For crash dumps, https://github.com/status-im/nim-libbacktrace allows you collect stack traces without the significant runtime overhead that nim has when --stacktrace is enabled - in particular, --stacktrace cause a lot of overhead for all code, not just the collection point while the library makes this zero-cost performance-wise (it reads line information from the debug information generated by gcc).
Regarding metrics/opentelemetry, we instrument our code with https://github.com/status-im/nim-metrics - the outcome can be seen here for example: https://metrics.status.im/d/pgeNfj2Wz23/nimbus-fleet-testnets?orgId=1&from=now-12h&to=now&var-instance=geth-09.ih-eu-mda1.nimbus.holesky&var-container=beacon-node-holesky-libp2p&refresh=15m - as you can see, we can also keep track of memory usage of specific nim types over time - this is invaluable for tracking down memory leaks (which usually happen when some "root object" holds on to some references which prevents the GC from collecting them).

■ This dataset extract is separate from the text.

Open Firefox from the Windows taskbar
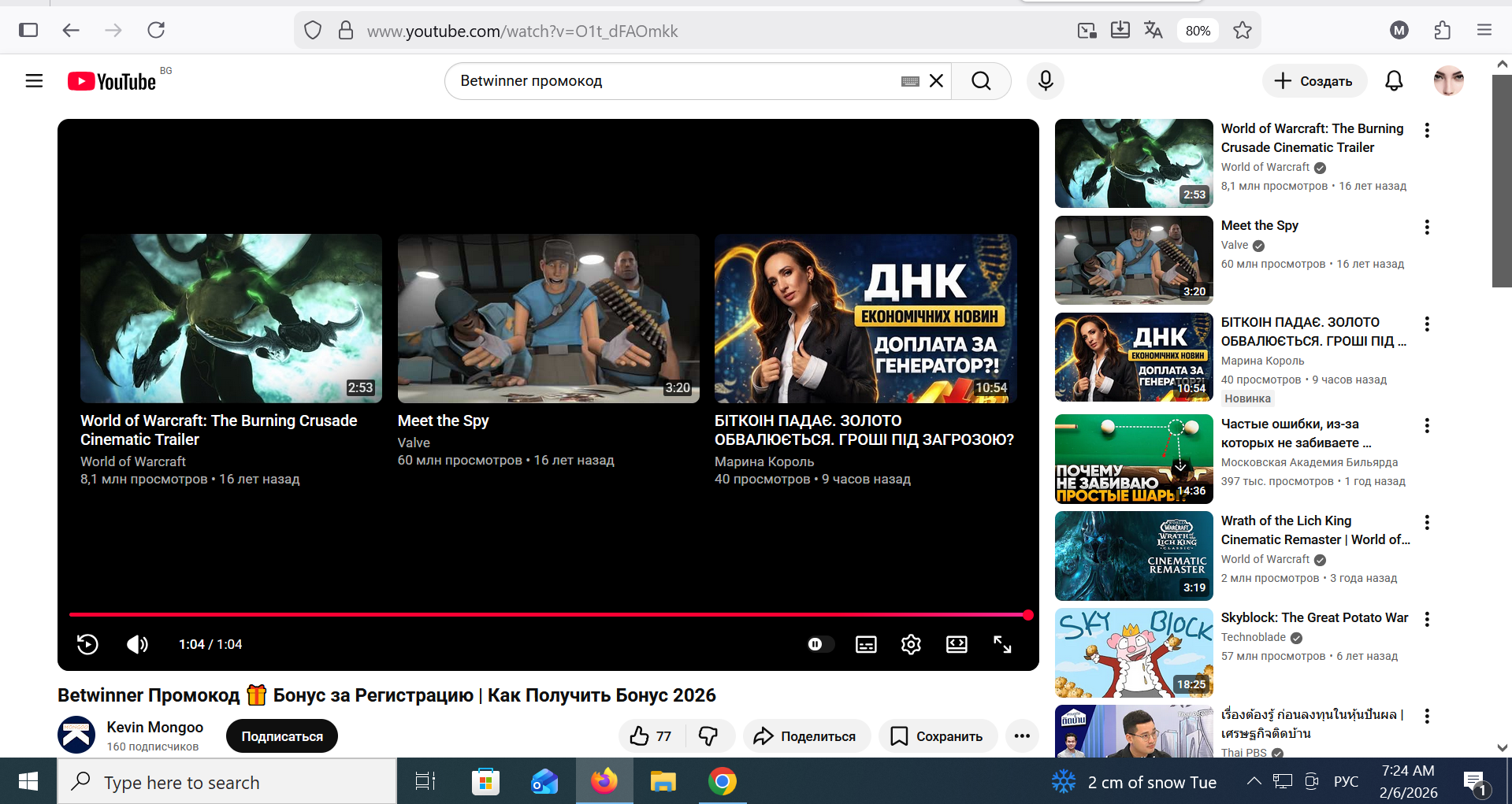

Regarding exception handling, nim exceptions are fine if they're never raised (it's very expensive to do so) and never caught (it's very hard to remember to catch them in the right places - code that tries to do this usually ends up having lots of bugs) - for production/library code, we avoid them and use Result instead - see https://status-im.github.io/nim-style-guide/errors.html - in scripts and short-running restartable processes where showing a call stack to the user is acceptable UX, you might make a different tradeoff.
For performance tuning, vtune, gcc and all the tools built for C continue to work - sometimes, it's useful to use the --lineDir:off option to have these tools show the generated C code instead of Nim code which can be useful if you're hunting for mysterious sources of excessive memory allocations, stack usage or copying (nim introduces a lot of temporaries to express its semantics in C).
A bit out of the box approach. It may be a good option to consider language agnostic approach. Analytics, error handling, monitoring, logging, etc done same way for all langs. Huge reduction in complexity.
So, the question itself "how do you monitor Java" - may be wrong, it may be more optimal to look at it as a universal computing nodes, and handle all nodes same way, no matter which lang it uses, be it Java, Node.JS or Nim.
P.S.
Also, the same applies to web server. Basically you can easily implement any web server in any lang as say Node.JS/C++/Whatever WebServer handling N workers started as child processes, sending it Requests as STDIN and getting Responses as STDOUT in JSON or any EfficientBinaryFormat. Again - huge reduction in complexity. As for the performance, for 95% there will be no difference, or even improvement.